Ebay listing for PM1020G lathe shows Quality Machine Tools as the seller but no information on Matt's website that I can see. Shows 1 sold and 9 available. Does anyone have any knowledge of this machine or its quality. Was thinking of ordering PM1127 but need someting with less depth than the 1127 due to limited space in my garage. Does anyone have the dimensions Length,depth, heighth for the PM1020G? Could these be a lesser quality product from another Chinese source? Any direct experience with the PM1020?


----------



## Ray C (Mar 30, 2014)

LDM117 said:


> Ebay listing for PM1020G lathe shows Quality Machine Tools as the seller but no information on Matt's website that I can see. Shows 1 sold and 9 available. Does anyone have any knowledge of this machine or its quality. Was thinking of ordering PM1127 but need someting with less depth than the 1127 due to limited space in my garage. Does anyone have the dimensions Length,depth, heighth for the PM1020G? Could these be a lesser quality product from another Chinese source? Any direct experience with the PM1020?

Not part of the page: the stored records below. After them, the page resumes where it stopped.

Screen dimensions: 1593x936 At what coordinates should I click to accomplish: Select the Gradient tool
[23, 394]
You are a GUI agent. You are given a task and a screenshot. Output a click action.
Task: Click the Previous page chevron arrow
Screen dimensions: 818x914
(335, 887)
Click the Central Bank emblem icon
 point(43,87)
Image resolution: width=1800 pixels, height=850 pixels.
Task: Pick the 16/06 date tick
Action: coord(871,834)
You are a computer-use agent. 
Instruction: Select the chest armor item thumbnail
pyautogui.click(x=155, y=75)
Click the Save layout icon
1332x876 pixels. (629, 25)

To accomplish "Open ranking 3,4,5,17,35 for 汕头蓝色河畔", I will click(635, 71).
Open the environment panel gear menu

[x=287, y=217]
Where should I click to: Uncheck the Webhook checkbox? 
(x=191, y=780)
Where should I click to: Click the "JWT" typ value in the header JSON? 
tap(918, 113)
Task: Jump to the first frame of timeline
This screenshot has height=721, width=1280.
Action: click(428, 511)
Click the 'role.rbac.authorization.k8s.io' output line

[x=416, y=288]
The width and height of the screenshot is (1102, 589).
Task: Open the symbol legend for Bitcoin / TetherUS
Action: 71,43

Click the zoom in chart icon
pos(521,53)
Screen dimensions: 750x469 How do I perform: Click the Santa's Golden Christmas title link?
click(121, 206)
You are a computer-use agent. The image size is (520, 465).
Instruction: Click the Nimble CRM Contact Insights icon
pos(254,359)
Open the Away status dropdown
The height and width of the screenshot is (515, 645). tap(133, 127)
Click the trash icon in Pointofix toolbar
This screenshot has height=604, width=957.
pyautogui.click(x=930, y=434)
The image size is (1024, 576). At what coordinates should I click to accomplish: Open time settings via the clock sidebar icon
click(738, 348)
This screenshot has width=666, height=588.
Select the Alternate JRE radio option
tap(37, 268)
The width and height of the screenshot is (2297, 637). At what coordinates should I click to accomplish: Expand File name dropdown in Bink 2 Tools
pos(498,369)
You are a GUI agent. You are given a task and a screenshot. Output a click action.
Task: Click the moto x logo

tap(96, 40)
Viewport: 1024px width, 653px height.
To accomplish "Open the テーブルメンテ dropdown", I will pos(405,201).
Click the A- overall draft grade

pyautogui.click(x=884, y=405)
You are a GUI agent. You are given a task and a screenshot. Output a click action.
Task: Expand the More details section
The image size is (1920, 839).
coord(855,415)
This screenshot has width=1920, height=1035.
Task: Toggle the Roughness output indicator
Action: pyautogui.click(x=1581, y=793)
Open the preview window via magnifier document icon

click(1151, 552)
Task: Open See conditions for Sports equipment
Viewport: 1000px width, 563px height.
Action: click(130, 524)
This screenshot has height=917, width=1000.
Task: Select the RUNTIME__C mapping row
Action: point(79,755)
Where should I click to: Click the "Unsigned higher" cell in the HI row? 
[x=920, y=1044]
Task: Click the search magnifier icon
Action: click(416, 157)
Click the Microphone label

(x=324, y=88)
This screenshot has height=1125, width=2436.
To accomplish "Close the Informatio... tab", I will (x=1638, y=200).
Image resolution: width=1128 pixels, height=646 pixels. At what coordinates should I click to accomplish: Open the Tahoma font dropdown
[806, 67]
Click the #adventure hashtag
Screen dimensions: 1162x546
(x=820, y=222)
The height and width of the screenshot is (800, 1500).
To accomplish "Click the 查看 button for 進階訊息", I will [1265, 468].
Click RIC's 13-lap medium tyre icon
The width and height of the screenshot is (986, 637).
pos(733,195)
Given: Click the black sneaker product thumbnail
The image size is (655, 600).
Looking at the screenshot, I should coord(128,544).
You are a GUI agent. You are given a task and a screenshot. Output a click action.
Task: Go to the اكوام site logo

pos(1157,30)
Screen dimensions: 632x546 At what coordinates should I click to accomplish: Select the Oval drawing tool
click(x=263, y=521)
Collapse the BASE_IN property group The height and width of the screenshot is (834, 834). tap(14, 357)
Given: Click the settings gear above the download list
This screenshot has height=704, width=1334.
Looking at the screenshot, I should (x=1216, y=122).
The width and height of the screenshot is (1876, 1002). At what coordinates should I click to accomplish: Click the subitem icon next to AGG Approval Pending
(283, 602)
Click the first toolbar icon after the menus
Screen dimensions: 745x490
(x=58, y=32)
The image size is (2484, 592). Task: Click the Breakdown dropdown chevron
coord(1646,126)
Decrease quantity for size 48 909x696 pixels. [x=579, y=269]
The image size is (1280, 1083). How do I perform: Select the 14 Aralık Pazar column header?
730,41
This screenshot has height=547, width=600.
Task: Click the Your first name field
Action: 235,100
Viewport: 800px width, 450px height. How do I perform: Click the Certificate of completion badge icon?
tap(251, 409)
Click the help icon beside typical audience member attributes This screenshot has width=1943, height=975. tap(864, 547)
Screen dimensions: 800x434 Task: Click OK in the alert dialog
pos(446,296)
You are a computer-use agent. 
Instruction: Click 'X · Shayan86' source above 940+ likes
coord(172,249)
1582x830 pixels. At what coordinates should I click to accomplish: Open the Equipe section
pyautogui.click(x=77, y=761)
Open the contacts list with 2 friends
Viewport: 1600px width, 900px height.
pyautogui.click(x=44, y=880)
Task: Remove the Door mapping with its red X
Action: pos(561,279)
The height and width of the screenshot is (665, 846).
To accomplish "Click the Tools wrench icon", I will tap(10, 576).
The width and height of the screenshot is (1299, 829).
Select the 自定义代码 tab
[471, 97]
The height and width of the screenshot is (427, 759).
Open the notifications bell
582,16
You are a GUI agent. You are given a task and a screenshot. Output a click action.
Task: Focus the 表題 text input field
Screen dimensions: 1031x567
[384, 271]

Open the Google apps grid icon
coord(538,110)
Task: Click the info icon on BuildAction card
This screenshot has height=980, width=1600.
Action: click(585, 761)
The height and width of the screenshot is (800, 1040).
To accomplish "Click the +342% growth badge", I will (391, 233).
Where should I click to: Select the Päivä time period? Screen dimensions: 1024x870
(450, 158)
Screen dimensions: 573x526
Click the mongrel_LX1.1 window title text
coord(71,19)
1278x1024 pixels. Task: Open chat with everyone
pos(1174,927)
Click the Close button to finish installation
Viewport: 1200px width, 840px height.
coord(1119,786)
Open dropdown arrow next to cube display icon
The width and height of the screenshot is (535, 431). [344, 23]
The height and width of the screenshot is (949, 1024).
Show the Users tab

Hi...  I'm working with Matt these days but, am not familiar with a 1020G.  I know he's got 1022's in stock...  If you care to send me the eBay link in a private message, it will help jog my memory and hopefully, I'm familiar with it enough to answer your questions.


Ray


----------



## LDM117 (Mar 30, 2014)

Ray C said:


> Hi...  I'm working with Matt these days but, am not familiar with a 1020G.  I know he's got 1022's in stock...  If you care to send me the eBay link in a private message, it will help jog my memory and hopefully, I'm familiar with it enough to answer your questions.
> 
> 
> Ray



Ray,

 If you go to ebay.com and enter the item number 231173419837 you will see the lathe.


----------



## ilamansky (May 11, 2014)

The only dimension in the eBay listing is 48 inches for the length.  That may be the top of the stand though.
The pictures Matt sent me when I inquired about the lathe was that of a Weiss WM250G.  It looks VERY much like the eBay listing except for the Weiss branding.
Matt has great confidence in the lathe though and when I searched on the Weiss model I came up with these dimensions.
44.5" X 21.7" X 16" and that sounds like just the machine itself.  Though it is pictured with the chip guard so that may be included in the dimensions.

I too am very interested in this lathe due to the space restrictions I am working with.

I am only a bit more advanced than a newbie, having been out of the business of metal working for decades.
Have a lot to relearn.  And I thank all you contributors to these machinist forums.  
Irv in Inver Grove Heights, MN.


----------